**WORK TO COMPLETE:** Your answer is the lines below, exactly, from the one that contains "Instruction: Select the" through the one that contains "The width and height of the screenshot is (868, 464).", both included.

(Collected data)
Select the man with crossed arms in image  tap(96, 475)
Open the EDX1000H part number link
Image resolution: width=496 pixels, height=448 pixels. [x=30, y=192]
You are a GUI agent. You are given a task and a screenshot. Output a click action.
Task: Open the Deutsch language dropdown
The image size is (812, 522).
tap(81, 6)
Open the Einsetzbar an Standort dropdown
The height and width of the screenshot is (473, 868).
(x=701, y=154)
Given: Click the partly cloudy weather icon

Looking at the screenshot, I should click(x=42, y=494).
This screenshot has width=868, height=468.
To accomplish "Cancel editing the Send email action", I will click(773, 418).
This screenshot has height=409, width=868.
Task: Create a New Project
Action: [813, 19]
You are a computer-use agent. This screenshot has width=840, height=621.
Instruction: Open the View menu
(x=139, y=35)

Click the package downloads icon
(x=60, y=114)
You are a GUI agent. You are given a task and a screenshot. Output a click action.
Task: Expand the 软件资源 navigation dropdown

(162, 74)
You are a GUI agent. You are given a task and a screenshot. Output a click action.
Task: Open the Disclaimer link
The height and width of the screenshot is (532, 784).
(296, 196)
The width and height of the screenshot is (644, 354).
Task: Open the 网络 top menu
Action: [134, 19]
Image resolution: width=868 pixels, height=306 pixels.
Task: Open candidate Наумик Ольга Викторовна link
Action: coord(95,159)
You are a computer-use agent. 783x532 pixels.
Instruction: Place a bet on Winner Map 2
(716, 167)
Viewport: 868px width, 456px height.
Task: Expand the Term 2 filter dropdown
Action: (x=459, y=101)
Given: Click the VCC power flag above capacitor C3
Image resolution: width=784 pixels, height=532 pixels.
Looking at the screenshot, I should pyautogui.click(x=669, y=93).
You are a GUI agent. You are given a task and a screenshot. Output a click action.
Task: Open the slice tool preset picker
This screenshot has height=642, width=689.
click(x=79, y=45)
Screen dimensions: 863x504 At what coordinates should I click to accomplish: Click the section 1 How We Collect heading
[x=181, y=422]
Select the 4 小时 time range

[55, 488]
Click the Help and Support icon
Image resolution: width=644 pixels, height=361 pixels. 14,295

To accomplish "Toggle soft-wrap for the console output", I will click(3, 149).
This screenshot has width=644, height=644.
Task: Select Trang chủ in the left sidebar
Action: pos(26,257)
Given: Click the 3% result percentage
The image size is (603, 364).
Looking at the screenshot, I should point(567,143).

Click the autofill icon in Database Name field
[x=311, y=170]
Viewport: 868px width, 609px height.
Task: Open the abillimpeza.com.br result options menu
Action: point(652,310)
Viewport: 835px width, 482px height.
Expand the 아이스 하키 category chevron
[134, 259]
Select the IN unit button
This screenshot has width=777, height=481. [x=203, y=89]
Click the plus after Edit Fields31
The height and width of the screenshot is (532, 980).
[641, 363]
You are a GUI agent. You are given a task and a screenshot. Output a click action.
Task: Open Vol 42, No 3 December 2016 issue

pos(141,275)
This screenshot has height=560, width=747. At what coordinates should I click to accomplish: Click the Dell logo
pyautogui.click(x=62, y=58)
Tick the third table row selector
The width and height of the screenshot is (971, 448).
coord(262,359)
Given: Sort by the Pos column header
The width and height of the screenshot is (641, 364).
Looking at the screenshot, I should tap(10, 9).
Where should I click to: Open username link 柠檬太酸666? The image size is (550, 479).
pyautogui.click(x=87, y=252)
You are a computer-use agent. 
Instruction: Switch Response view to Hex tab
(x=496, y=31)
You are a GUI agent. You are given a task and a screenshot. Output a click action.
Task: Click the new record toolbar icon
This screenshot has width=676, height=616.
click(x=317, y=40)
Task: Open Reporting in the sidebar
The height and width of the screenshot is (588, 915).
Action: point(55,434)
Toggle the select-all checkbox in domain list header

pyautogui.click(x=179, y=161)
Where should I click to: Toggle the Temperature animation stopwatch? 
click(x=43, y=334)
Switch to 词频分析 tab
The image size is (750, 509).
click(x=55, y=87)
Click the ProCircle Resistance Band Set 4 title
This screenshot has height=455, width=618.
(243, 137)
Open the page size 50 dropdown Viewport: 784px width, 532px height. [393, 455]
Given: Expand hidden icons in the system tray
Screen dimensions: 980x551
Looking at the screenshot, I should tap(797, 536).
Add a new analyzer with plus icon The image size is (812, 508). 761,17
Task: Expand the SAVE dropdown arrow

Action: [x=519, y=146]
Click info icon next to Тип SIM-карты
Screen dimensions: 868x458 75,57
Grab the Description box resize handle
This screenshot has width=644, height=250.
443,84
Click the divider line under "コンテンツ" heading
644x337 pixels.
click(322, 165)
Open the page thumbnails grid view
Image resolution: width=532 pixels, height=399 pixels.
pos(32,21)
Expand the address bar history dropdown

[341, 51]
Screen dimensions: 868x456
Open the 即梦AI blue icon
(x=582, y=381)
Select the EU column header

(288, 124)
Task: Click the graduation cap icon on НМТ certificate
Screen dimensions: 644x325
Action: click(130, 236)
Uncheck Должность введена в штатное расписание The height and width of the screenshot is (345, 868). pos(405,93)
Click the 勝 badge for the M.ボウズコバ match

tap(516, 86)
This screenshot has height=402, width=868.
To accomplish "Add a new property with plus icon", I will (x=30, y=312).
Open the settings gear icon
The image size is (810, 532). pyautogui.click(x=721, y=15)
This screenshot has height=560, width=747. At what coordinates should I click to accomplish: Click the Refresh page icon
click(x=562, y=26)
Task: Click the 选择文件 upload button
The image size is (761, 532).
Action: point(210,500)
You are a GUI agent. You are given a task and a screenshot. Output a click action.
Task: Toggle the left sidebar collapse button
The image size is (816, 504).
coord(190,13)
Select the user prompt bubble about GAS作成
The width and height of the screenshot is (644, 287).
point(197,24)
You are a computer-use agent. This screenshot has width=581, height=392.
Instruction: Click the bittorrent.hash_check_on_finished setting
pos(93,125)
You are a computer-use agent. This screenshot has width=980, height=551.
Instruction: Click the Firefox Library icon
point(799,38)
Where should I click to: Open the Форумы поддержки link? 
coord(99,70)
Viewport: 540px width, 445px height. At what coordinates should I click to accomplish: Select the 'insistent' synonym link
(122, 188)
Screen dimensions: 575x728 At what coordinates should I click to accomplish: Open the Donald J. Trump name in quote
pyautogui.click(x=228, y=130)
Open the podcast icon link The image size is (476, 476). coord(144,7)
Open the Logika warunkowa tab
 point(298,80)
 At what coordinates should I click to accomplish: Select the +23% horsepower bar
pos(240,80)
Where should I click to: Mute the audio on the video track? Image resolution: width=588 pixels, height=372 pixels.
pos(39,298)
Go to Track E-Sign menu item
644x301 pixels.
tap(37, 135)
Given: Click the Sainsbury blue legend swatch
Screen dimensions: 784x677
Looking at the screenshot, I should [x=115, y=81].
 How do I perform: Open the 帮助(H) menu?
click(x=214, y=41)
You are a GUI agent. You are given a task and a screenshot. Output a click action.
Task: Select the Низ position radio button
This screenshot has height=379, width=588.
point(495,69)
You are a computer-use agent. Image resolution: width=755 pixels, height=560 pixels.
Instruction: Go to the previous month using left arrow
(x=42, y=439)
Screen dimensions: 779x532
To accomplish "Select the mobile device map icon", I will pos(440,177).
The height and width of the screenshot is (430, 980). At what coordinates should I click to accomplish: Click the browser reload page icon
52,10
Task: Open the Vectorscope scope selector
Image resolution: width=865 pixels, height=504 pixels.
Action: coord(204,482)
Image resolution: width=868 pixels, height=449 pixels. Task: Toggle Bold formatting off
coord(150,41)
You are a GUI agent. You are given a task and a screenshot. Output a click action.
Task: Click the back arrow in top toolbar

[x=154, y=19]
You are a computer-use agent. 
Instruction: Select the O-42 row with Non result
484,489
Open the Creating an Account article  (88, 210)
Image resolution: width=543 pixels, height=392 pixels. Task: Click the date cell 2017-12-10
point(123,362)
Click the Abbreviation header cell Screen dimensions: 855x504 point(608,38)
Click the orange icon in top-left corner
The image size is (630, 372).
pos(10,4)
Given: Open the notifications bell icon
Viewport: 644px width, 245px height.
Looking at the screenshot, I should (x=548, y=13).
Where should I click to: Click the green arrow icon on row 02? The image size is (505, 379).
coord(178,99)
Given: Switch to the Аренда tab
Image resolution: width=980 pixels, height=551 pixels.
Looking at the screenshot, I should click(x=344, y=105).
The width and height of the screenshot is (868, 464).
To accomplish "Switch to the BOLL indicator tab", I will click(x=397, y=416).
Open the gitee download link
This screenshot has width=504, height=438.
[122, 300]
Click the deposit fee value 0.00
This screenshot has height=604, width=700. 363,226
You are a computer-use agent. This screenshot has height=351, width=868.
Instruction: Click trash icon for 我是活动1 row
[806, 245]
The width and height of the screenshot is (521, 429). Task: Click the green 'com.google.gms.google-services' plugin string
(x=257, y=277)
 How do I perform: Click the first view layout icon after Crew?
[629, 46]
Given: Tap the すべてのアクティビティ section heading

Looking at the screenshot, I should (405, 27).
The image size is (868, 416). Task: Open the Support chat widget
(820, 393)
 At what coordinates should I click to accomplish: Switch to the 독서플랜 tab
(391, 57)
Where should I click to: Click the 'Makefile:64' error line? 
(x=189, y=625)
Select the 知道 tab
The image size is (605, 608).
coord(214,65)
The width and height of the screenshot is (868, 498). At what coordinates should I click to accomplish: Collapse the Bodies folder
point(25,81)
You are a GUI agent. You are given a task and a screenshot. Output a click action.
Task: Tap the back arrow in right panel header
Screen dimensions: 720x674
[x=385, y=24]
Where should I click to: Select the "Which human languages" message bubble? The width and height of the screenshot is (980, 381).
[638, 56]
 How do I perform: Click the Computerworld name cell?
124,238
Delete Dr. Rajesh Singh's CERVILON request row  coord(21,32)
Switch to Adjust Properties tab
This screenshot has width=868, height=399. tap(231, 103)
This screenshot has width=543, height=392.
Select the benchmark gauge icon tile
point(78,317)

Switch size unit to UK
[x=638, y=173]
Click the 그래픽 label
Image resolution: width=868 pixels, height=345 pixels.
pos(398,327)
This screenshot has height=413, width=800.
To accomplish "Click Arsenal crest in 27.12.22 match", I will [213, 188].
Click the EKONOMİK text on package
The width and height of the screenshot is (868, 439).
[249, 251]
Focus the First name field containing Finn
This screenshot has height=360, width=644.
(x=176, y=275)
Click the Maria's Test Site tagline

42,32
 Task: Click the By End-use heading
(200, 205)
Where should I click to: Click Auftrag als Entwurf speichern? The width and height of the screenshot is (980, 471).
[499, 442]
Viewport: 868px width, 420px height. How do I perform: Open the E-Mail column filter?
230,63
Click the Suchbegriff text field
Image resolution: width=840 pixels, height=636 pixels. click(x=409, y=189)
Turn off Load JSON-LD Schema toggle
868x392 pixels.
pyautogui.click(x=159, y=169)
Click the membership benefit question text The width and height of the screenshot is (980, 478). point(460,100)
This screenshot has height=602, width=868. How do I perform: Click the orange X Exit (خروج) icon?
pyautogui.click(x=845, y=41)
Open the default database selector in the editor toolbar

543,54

**RESPONSE FOR THIS EXERCISE:**
Instruction: Select the O-42 row with Non result
484,489
Open the Creating an Account article  (88, 210)
Image resolution: width=543 pixels, height=392 pixels. Task: Click the date cell 2017-12-10
point(123,362)
Click the Abbreviation header cell Screen dimensions: 855x504 point(608,38)
Click the orange icon in top-left corner
The image size is (630, 372).
pos(10,4)
Given: Open the notifications bell icon
Viewport: 644px width, 245px height.
Looking at the screenshot, I should (x=548, y=13).
Where should I click to: Click the green arrow icon on row 02? The image size is (505, 379).
coord(178,99)
Given: Switch to the Аренда tab
Image resolution: width=980 pixels, height=551 pixels.
Looking at the screenshot, I should click(x=344, y=105).
The width and height of the screenshot is (868, 464).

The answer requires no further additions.